27,500 Nigerians, Eritreans, others arrive Italy illegally in October
About 27,500, mostly Nigerians and Eritreans, arrived Italy in October, the European Union’s border agency, Frontex, said. The agency said nearly 27,500 migrants arrived in Italy in October, an all-time monthly record fuelled by favourable weather
About 27,500, mostly Nigerians and Eritreans, arrived Italy in October, the European Union’s border agency, Frontex, said.
The agency said nearly 27,500 migrants arrived in Italy in October, an all-time monthly record fuelled by favourable weather conditions.
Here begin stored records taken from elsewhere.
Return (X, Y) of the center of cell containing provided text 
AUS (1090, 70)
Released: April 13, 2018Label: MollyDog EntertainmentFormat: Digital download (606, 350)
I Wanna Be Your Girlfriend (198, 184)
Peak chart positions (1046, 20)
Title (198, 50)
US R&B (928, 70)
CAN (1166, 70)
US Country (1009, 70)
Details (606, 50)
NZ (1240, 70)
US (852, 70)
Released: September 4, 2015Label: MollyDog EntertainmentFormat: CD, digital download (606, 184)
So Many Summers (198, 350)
It said on Wednesday in Rome that the figure was the highest monthly number ever recorded in the Central Mediterranean and more than twice as many as in the previous month.
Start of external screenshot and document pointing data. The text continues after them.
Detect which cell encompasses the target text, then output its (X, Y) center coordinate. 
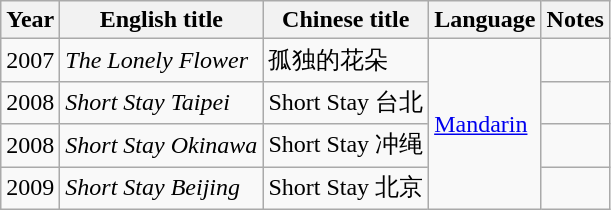
Short Stay Okinawa (162, 146)
Short Stay 北京 (346, 188)
孤独的花朵 (346, 60)
Short Stay 冲绳 (346, 146)
2007 (30, 60)
Short Stay 台北 (346, 102)
Short Stay Taipei (162, 102)
Chinese title (346, 20)
The Lonely Flower (162, 60)
Short Stay Beijing (162, 188)
Notes (575, 20)
Language (485, 20)
2009 (30, 188)
English title (162, 20)
Year (30, 20)
Mandarin (485, 124)
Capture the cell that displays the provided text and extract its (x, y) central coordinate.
The agency said that the arrivals surged because, after “relatively poor weather conditions in September, people smugglers loaded more people than usual on unseaworthy vessels before winter makes crossings impossible’’.
It said that it led to a very high number of deaths, reporting that 127 bodies were recovered on the sea stretch between Italy and North Africa and that it was likely that many more persons drowned.
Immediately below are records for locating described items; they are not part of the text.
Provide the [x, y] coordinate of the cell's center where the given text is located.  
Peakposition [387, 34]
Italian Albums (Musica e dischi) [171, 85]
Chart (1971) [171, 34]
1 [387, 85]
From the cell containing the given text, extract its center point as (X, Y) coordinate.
“Tragedies were continuing in November as the Italian coastguard recovered one body and 580 migrants were rescued in Wednesday sea operations.
“This added to seven bodies recovered and almost 900 saved Monday and Tuesday,’’ it said.
Frontex said that most migrants who landed in Italy in October came from Nigeria and Eritrea.
It said that the year’s provisional tally of arrivals was nearly 159,500, up 13 per cent compared to the same period in 2015.
The agency noted that Italy became the main entry point for EU-bound migrants in the first half of 2016, after the so-called Balkan route via Greece was closed by an EU-Turkey repatriation deal and tighter border controls.
“Greece recorded 1,700 landings last month, compared to more than 170,000 in October, 2015.
“Migrants mostly came from Afghanistan, Pakistan and Iraq,’’ it said.
The thousands of Nigerians who seek to enter Europe through Italy via the Mediterranean has been a source of concern to both the Nigerian and European governments.
The Nigerians often travel the rough and risky road route via Niger to arrive in war-torn Libya where they join others to try to cross the Mediterranean.
On Tuesday, the Nigerian anti-trafficking agency, NAPTIP, said it intercepted 50 Nigerians who had embarked on the route.
“There are males and females as well as three minors in the group and they all fall within the ages of three and 45 years,” a NAPTIP official said.